## [Your instructions]
Rewrite the records below, changing every "Export" to "Download" and leaving everything else unchanged.

____________

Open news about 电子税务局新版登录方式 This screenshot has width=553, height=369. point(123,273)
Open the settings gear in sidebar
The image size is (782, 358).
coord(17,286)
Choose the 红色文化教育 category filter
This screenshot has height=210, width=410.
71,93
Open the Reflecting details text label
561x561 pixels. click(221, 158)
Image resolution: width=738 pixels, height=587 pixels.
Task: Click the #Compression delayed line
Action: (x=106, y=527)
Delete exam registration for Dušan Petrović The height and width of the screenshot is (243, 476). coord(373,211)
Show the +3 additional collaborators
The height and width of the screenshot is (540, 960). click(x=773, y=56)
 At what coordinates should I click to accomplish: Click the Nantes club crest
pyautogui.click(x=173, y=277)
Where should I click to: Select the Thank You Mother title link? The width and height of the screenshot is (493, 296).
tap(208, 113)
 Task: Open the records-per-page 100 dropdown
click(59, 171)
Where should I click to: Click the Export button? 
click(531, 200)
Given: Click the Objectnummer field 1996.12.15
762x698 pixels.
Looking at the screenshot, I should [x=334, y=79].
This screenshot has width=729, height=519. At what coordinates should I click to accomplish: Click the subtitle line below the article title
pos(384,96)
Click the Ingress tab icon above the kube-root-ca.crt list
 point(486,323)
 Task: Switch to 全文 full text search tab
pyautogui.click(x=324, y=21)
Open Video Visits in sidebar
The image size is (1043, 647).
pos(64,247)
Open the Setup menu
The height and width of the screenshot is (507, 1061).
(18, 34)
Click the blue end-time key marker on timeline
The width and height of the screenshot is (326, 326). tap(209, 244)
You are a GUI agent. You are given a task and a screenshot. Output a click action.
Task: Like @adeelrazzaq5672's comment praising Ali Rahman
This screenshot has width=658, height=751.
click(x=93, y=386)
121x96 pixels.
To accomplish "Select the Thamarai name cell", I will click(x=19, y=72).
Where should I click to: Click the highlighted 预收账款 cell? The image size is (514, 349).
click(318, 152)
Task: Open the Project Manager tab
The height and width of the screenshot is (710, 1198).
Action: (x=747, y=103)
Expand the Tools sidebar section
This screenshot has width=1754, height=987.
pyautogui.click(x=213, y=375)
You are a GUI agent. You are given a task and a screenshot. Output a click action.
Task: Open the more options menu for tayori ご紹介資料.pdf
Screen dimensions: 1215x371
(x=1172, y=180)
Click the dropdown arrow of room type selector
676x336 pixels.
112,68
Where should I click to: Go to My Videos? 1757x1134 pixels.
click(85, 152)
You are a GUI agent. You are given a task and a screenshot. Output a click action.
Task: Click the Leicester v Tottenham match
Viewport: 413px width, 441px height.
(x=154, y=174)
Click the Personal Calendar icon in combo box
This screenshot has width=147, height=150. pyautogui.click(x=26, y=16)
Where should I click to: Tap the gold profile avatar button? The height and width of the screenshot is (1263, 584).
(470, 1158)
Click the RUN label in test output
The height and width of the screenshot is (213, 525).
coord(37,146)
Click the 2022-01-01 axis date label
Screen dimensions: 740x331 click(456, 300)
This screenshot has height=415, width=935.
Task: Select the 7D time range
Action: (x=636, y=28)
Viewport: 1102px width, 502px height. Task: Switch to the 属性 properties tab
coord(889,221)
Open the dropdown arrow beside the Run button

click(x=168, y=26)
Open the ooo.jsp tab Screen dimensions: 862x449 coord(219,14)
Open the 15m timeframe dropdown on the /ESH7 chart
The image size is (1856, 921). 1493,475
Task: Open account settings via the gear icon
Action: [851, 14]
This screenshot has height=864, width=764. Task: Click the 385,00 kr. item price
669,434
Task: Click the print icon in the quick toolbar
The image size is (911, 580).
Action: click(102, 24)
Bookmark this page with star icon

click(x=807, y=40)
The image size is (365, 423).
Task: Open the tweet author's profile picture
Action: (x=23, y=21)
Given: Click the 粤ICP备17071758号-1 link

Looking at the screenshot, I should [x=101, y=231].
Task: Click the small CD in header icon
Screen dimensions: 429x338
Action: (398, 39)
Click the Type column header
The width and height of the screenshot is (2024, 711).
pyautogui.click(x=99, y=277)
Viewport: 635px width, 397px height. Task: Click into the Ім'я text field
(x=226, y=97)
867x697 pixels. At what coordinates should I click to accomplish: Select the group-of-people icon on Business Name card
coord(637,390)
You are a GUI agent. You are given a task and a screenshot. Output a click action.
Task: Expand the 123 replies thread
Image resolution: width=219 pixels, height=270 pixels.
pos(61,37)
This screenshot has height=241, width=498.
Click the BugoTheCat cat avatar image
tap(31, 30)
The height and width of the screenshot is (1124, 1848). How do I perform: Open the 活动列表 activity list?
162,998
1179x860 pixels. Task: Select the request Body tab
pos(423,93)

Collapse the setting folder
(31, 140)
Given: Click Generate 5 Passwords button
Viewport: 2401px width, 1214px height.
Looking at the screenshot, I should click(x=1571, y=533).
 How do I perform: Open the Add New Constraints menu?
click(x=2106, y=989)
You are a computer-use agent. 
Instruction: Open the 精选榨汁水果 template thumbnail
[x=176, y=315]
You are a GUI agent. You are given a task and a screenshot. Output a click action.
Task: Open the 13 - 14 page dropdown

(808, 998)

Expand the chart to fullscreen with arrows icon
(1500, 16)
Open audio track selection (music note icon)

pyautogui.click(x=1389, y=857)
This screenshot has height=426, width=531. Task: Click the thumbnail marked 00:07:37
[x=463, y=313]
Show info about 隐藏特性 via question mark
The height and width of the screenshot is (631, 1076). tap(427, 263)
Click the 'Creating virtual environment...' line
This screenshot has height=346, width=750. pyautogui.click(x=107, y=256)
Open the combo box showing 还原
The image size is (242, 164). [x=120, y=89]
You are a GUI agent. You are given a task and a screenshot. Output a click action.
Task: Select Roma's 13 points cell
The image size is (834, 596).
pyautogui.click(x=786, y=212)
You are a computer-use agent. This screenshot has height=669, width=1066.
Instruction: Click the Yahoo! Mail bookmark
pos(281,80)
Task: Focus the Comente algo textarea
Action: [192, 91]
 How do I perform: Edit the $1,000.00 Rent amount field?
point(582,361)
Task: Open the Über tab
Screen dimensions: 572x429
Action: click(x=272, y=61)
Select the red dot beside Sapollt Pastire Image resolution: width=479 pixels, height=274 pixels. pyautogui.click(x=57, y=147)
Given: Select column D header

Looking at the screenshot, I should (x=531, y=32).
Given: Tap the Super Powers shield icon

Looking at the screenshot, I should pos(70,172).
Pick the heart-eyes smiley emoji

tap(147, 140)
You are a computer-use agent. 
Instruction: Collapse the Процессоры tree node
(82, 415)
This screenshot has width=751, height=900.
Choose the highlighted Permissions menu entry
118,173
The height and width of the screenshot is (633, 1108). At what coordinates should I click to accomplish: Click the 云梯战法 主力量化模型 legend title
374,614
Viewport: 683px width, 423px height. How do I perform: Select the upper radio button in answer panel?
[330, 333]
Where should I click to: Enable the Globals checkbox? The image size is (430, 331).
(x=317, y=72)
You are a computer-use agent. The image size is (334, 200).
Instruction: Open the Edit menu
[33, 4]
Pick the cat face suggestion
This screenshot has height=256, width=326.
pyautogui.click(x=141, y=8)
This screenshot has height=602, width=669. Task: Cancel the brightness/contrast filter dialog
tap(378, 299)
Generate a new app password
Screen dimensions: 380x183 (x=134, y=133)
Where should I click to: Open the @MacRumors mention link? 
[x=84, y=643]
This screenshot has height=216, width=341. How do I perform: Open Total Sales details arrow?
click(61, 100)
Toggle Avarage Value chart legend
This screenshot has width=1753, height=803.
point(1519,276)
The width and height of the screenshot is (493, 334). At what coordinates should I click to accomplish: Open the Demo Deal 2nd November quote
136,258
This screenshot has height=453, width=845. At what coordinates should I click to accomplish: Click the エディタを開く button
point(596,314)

____________

## [Solution for this exercise]
Open news about 电子税务局新版登录方式 This screenshot has width=553, height=369. point(123,273)
Open the settings gear in sidebar
The image size is (782, 358).
coord(17,286)
Choose the 红色文化教育 category filter
This screenshot has height=210, width=410.
71,93
Open the Reflecting details text label
561x561 pixels. click(221, 158)
Image resolution: width=738 pixels, height=587 pixels.
Task: Click the #Compression delayed line
Action: (x=106, y=527)
Delete exam registration for Dušan Petrović The height and width of the screenshot is (243, 476). coord(373,211)
Show the +3 additional collaborators
The height and width of the screenshot is (540, 960). click(x=773, y=56)
 At what coordinates should I click to accomplish: Click the Nantes club crest
pyautogui.click(x=173, y=277)
Where should I click to: Select the Thank You Mother title link? The width and height of the screenshot is (493, 296).
tap(208, 113)
 Task: Open the records-per-page 100 dropdown
click(59, 171)
Where should I click to: Click the Download button? 
click(531, 200)
Given: Click the Objectnummer field 1996.12.15
762x698 pixels.
Looking at the screenshot, I should [x=334, y=79].
This screenshot has width=729, height=519. At what coordinates should I click to accomplish: Click the subtitle line below the article title
pos(384,96)
Click the Ingress tab icon above the kube-root-ca.crt list
 point(486,323)
 Task: Switch to 全文 full text search tab
pyautogui.click(x=324, y=21)
Open Video Visits in sidebar
The image size is (1043, 647).
pos(64,247)
Open the Setup menu
The height and width of the screenshot is (507, 1061).
(18, 34)
Click the blue end-time key marker on timeline
The width and height of the screenshot is (326, 326). tap(209, 244)
You are a GUI agent. You are given a task and a screenshot. Output a click action.
Task: Like @adeelrazzaq5672's comment praising Ali Rahman
This screenshot has width=658, height=751.
click(x=93, y=386)
121x96 pixels.
To accomplish "Select the Thamarai name cell", I will click(x=19, y=72).
Where should I click to: Click the highlighted 预收账款 cell? The image size is (514, 349).
click(318, 152)
Task: Open the Project Manager tab
The height and width of the screenshot is (710, 1198).
Action: (x=747, y=103)
Expand the Tools sidebar section
This screenshot has width=1754, height=987.
pyautogui.click(x=213, y=375)
You are a GUI agent. You are given a task and a screenshot. Output a click action.
Task: Open the more options menu for tayori ご紹介資料.pdf
Screen dimensions: 1215x371
(x=1172, y=180)
Click the dropdown arrow of room type selector
676x336 pixels.
112,68
Where should I click to: Go to My Videos? 1757x1134 pixels.
click(85, 152)
You are a GUI agent. You are given a task and a screenshot. Output a click action.
Task: Click the Leicester v Tottenham match
Viewport: 413px width, 441px height.
(x=154, y=174)
Click the Personal Calendar icon in combo box
This screenshot has width=147, height=150. pyautogui.click(x=26, y=16)
Where should I click to: Tap the gold profile avatar button? The height and width of the screenshot is (1263, 584).
(470, 1158)
Click the RUN label in test output
The height and width of the screenshot is (213, 525).
coord(37,146)
Click the 2022-01-01 axis date label
Screen dimensions: 740x331 click(456, 300)
This screenshot has height=415, width=935.
Task: Select the 7D time range
Action: (x=636, y=28)
Viewport: 1102px width, 502px height. Task: Switch to the 属性 properties tab
coord(889,221)
Open the dropdown arrow beside the Run button

click(x=168, y=26)
Open the ooo.jsp tab Screen dimensions: 862x449 coord(219,14)
Open the 15m timeframe dropdown on the /ESH7 chart
The image size is (1856, 921). 1493,475
Task: Open account settings via the gear icon
Action: [851, 14]
This screenshot has height=864, width=764. Task: Click the 385,00 kr. item price
669,434
Task: Click the print icon in the quick toolbar
The image size is (911, 580).
Action: click(102, 24)
Bookmark this page with star icon

click(x=807, y=40)
The image size is (365, 423).
Task: Open the tweet author's profile picture
Action: (x=23, y=21)
Given: Click the 粤ICP备17071758号-1 link

Looking at the screenshot, I should [x=101, y=231].
Task: Click the small CD in header icon
Screen dimensions: 429x338
Action: (398, 39)
Click the Type column header
The width and height of the screenshot is (2024, 711).
pyautogui.click(x=99, y=277)
Viewport: 635px width, 397px height. Task: Click into the Ім'я text field
(x=226, y=97)
867x697 pixels. At what coordinates should I click to accomplish: Select the group-of-people icon on Business Name card
coord(637,390)
You are a GUI agent. You are given a task and a screenshot. Output a click action.
Task: Expand the 123 replies thread
Image resolution: width=219 pixels, height=270 pixels.
pos(61,37)
This screenshot has height=241, width=498.
Click the BugoTheCat cat avatar image
tap(31, 30)
The height and width of the screenshot is (1124, 1848). How do I perform: Open the 活动列表 activity list?
162,998
1179x860 pixels. Task: Select the request Body tab
pos(423,93)

Collapse the setting folder
(31, 140)
Given: Click Generate 5 Passwords button
Viewport: 2401px width, 1214px height.
Looking at the screenshot, I should click(x=1571, y=533).
 How do I perform: Open the Add New Constraints menu?
click(x=2106, y=989)
You are a computer-use agent. 
Instruction: Open the 精选榨汁水果 template thumbnail
[x=176, y=315]
You are a GUI agent. You are given a task and a screenshot. Output a click action.
Task: Open the 13 - 14 page dropdown

(808, 998)

Expand the chart to fullscreen with arrows icon
(1500, 16)
Open audio track selection (music note icon)

pyautogui.click(x=1389, y=857)
This screenshot has height=426, width=531. Task: Click the thumbnail marked 00:07:37
[x=463, y=313]
Show info about 隐藏特性 via question mark
The height and width of the screenshot is (631, 1076). tap(427, 263)
Click the 'Creating virtual environment...' line
This screenshot has height=346, width=750. pyautogui.click(x=107, y=256)
Open the combo box showing 还原
The image size is (242, 164). [x=120, y=89]
You are a GUI agent. You are given a task and a screenshot. Output a click action.
Task: Select Roma's 13 points cell
The image size is (834, 596).
pyautogui.click(x=786, y=212)
You are a computer-use agent. This screenshot has height=669, width=1066.
Instruction: Click the Yahoo! Mail bookmark
pos(281,80)
Task: Focus the Comente algo textarea
Action: [192, 91]
 How do I perform: Edit the $1,000.00 Rent amount field?
point(582,361)
Task: Open the Über tab
Screen dimensions: 572x429
Action: click(x=272, y=61)
Select the red dot beside Sapollt Pastire Image resolution: width=479 pixels, height=274 pixels. pyautogui.click(x=57, y=147)
Given: Select column D header

Looking at the screenshot, I should (x=531, y=32).
Given: Tap the Super Powers shield icon

Looking at the screenshot, I should pos(70,172).
Pick the heart-eyes smiley emoji

tap(147, 140)
You are a computer-use agent. 
Instruction: Collapse the Процессоры tree node
(82, 415)
This screenshot has width=751, height=900.
Choose the highlighted Permissions menu entry
118,173
The height and width of the screenshot is (633, 1108). At what coordinates should I click to accomplish: Click the 云梯战法 主力量化模型 legend title
374,614
Viewport: 683px width, 423px height. How do I perform: Select the upper radio button in answer panel?
[330, 333]
Where should I click to: Enable the Globals checkbox? The image size is (430, 331).
(x=317, y=72)
You are a computer-use agent. The image size is (334, 200).
Instruction: Open the Edit menu
[33, 4]
Pick the cat face suggestion
This screenshot has height=256, width=326.
pyautogui.click(x=141, y=8)
This screenshot has height=602, width=669. Task: Cancel the brightness/contrast filter dialog
tap(378, 299)
Generate a new app password
Screen dimensions: 380x183 (x=134, y=133)
Where should I click to: Open the @MacRumors mention link? 
[x=84, y=643]
This screenshot has height=216, width=341. How do I perform: Open Total Sales details arrow?
click(61, 100)
Toggle Avarage Value chart legend
This screenshot has width=1753, height=803.
point(1519,276)
The width and height of the screenshot is (493, 334). At what coordinates should I click to accomplish: Open the Demo Deal 2nd November quote
136,258
This screenshot has height=453, width=845. At what coordinates should I click to accomplish: Click the エディタを開く button
point(596,314)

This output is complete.